Patrons at Cafe Guftagu before the lockdown started
The pandemic has further marginalised the already marginalised, including sex workers and the transgender community. That's why a queer-friendly eatery in Mira Road, Café Guftagu, has started a crowdfunding campaign to support a community kitchen for similarly affected people during the lockdown.
"We aim to provide 5,000 meals to these underprivileged people who are in serious need of food during this crisis," co-owner of the café, Sumit Pawar, told this diarist. Log on to ketto.org to lend a helping hand.
The short of it
The shortlist for the Neev Book Award, which celebrates children's literature in India, has just been announced. The featured authors include Major DP Singh for Grit, Paro Anand for Being Gandhi, and Samhita Arni for The Prince. S
peaking about her title, Arni told this diarist, "It is historical fiction based around the end of the Sangam era in Tamil Nadu and Kerala. That sounds boring, so I will go with what my publishers tell me to describe the book as — that it's like a Game of Thrones story set in South India in the 2nd century BC."
Cooking up new ideas for F&B sector
The F&B industry is being forced to think outside of the box to find solutions to the loss of business during the lockdown. Earlier, Asian eatery Yazu had launched the city's first virtual dining experience, where food would be delivered at the same time to a group of friends in different places who could eat the meal together online.
Now, Impresario Handmade Restaurants, which owns chains like Smoke House Deli and Social, has started its own tech-enabled food delivery platform that does away with the need for paper menus and bills for in-restaurant dining, thus minimising the risk of infections. "We are also creating our own delivery fleet by realigning our operations staff. It's been an emotional time, and our staff's support has been incredibly heart-warming," Impresario CEO Riyaaz Amlani told this diarist.
Turning the tide on plastic use
The United Nations Environment Programme — along with WWF India, Centre for Environment Education and Million Sparks Foundation — had started a campaign called Tide Turner Plastic Challenge at the beginning of this year, with an aim to raise awareness about the harmful effects of single-use plastic items. Over 1,26,236 youngsters from 28 states and eight Union Territories took part in the challenge, and the organisers are now hosting a National Youth Summit today to celebrate their achievements.

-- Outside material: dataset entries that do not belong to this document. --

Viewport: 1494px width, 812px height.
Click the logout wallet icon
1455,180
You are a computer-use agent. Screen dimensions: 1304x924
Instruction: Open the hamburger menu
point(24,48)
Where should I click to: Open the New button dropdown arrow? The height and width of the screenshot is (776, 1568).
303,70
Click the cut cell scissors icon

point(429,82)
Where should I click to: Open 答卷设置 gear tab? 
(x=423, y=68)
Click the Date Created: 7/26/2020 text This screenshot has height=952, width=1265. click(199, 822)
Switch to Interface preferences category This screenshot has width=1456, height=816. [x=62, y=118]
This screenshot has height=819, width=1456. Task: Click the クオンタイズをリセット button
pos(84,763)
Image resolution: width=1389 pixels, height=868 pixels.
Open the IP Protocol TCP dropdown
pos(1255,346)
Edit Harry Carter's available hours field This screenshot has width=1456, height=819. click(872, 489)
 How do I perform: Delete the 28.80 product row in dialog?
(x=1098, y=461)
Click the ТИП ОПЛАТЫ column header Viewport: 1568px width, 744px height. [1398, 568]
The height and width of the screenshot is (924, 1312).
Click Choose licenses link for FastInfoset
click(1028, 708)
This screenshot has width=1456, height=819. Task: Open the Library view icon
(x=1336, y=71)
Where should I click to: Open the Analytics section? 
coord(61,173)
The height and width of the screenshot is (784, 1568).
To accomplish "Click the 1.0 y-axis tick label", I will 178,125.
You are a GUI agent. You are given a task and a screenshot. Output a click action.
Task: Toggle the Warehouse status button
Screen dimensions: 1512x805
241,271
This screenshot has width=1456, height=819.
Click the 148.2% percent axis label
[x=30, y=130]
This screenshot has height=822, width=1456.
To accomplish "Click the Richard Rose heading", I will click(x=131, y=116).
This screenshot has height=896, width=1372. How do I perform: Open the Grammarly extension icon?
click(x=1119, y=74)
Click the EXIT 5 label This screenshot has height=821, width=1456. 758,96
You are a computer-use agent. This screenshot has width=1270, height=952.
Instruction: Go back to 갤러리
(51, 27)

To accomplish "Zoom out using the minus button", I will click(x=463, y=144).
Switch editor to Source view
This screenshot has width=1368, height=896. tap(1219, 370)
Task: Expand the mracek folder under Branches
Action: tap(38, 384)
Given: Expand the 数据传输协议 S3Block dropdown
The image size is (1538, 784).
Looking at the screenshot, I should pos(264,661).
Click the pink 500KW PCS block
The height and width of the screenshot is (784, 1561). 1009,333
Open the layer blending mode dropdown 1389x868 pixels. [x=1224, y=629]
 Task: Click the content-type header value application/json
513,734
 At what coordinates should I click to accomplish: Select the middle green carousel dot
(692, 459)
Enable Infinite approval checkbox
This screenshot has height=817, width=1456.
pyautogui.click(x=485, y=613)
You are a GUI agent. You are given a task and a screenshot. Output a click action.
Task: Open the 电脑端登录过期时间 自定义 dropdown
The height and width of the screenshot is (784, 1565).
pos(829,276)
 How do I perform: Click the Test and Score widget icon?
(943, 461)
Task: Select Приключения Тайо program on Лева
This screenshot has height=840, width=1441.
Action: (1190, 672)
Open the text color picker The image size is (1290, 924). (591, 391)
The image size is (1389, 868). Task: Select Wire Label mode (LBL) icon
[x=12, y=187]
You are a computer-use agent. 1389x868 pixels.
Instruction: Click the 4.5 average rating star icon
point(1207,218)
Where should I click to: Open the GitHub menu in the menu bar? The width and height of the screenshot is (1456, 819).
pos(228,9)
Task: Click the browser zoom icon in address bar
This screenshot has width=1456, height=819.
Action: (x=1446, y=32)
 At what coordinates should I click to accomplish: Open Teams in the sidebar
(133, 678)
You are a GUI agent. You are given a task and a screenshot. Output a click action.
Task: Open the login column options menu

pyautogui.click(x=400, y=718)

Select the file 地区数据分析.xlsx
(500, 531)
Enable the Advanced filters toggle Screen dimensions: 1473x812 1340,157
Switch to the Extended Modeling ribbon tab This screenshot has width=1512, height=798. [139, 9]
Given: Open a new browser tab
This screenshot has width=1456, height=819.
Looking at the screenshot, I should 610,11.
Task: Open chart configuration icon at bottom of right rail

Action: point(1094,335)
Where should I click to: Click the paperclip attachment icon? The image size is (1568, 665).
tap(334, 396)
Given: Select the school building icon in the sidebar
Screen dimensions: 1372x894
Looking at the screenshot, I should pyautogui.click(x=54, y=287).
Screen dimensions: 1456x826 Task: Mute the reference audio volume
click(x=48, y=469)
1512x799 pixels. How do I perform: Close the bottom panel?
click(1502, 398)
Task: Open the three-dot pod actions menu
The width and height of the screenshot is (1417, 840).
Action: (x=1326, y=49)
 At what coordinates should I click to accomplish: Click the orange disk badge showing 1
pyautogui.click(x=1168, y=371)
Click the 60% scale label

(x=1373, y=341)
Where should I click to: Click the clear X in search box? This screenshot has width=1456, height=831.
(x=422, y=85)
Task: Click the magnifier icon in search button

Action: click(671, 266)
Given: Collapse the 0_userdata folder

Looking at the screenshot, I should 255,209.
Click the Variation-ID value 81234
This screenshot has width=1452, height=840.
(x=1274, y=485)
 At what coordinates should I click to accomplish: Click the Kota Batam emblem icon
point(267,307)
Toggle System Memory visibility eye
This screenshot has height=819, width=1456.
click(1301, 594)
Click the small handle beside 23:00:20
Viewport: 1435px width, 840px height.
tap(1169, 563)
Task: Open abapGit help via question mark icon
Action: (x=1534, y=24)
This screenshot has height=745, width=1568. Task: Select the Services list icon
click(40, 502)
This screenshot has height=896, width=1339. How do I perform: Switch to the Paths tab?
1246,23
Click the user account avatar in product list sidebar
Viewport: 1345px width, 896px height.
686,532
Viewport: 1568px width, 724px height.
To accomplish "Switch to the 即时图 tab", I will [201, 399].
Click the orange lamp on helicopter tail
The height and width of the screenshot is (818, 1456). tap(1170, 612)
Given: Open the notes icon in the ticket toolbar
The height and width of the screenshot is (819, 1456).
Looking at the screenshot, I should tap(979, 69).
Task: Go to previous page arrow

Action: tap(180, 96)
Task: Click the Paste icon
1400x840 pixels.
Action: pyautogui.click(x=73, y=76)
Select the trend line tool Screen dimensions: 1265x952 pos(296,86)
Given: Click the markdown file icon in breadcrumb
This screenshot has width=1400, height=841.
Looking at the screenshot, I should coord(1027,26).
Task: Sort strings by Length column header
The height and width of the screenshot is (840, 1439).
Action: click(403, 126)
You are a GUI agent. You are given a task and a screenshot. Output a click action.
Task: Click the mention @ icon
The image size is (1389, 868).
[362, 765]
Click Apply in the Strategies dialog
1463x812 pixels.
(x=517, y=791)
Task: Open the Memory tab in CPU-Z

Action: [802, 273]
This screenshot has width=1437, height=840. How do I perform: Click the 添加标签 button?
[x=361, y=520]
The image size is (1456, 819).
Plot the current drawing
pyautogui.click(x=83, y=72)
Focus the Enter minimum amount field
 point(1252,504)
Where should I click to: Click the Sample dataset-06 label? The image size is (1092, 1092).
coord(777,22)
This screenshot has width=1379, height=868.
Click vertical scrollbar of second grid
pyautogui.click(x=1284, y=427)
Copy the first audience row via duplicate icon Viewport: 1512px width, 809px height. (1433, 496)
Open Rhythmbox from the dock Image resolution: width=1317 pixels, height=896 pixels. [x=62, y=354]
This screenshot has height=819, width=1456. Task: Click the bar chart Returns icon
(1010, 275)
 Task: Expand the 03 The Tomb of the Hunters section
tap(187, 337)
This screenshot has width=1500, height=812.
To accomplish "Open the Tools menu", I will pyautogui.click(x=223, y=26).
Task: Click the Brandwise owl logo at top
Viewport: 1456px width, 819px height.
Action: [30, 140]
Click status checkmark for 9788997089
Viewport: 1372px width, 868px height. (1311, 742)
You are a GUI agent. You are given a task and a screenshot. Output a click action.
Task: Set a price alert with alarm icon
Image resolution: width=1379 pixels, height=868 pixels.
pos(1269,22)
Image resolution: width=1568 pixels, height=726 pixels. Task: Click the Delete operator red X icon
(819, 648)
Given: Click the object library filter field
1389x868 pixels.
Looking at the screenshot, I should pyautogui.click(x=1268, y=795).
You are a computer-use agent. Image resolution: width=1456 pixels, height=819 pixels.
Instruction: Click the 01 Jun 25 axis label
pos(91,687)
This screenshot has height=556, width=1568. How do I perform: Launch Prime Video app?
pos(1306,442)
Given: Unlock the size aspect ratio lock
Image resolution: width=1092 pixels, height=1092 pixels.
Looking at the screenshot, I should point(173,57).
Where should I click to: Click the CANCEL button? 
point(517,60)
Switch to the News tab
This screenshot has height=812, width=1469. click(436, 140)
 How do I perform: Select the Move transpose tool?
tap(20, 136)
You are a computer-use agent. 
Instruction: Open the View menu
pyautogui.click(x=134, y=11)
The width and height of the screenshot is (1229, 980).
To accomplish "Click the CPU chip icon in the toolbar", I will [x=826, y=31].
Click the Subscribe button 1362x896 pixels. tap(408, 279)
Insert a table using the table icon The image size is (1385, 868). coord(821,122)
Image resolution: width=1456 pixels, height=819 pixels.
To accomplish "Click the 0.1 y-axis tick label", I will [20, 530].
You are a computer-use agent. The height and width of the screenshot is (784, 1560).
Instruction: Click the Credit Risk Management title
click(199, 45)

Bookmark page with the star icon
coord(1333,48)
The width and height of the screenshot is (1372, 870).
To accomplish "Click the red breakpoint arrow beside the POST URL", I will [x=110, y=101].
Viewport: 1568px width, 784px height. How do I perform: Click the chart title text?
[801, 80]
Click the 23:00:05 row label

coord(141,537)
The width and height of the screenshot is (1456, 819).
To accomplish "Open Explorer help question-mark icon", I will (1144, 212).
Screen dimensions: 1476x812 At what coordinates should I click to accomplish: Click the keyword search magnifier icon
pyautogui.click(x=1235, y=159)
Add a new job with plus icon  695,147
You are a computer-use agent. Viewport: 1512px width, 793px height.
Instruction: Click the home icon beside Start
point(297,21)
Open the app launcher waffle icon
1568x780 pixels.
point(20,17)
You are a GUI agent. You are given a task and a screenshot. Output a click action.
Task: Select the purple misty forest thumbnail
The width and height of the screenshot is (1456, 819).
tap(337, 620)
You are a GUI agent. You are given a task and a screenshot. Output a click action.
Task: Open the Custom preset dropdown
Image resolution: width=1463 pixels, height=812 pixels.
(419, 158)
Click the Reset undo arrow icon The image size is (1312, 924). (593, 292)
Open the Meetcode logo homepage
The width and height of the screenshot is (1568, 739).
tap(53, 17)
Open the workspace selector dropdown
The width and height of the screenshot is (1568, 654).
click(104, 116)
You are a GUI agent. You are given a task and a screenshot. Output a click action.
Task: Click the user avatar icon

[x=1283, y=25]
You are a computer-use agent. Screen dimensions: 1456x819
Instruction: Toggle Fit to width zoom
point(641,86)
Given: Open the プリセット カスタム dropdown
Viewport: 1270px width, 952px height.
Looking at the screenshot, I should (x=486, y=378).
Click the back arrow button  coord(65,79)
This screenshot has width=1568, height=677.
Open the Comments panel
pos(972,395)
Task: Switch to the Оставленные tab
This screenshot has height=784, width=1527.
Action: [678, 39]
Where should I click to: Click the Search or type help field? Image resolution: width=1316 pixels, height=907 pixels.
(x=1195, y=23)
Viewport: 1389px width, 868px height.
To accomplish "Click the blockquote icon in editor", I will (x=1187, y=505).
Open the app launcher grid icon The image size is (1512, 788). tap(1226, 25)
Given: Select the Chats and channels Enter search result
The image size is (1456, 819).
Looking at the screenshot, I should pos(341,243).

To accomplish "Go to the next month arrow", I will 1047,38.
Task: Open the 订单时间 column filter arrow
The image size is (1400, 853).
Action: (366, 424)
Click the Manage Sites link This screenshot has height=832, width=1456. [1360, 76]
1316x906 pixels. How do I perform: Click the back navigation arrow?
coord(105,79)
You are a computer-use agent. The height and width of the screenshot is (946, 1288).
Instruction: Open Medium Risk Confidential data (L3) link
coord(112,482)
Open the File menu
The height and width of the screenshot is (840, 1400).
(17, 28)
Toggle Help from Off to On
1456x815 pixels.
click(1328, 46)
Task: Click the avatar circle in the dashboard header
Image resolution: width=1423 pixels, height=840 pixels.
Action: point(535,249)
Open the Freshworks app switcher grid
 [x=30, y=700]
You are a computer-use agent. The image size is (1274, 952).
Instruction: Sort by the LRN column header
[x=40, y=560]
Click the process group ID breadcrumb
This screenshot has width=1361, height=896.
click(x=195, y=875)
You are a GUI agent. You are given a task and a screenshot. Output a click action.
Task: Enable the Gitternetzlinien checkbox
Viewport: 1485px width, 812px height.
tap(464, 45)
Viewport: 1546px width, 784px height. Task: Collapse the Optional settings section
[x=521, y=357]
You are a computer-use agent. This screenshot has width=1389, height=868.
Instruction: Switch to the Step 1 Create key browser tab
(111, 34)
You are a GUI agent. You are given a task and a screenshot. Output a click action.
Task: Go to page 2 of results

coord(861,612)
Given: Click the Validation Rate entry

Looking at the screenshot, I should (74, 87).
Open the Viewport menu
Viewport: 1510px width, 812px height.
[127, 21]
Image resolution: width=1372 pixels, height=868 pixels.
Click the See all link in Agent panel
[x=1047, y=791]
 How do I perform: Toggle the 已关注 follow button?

It will feature a panel discussion with a star-studded line-up including celebrated British anthropologist Jane Goodall, actor-activist Dia Mirza (in pic, below), and Rohan Chakravarty, Sunday mid-day comic-strip columnist and creator of Green Humour. Speaking about how the pandemic has exacerbated the problem, Radhika Suri, director, environment education at WWF India, told this diarist, "With masks, gloves and preventive suits being the order of the day, single-use plastic has seen a dramatic rise across the world, most of which will ultimately land up in oceans, rivers and landfills. The need of the hour is thus to already start identifying ways to dispose of this plastic waste responsibly."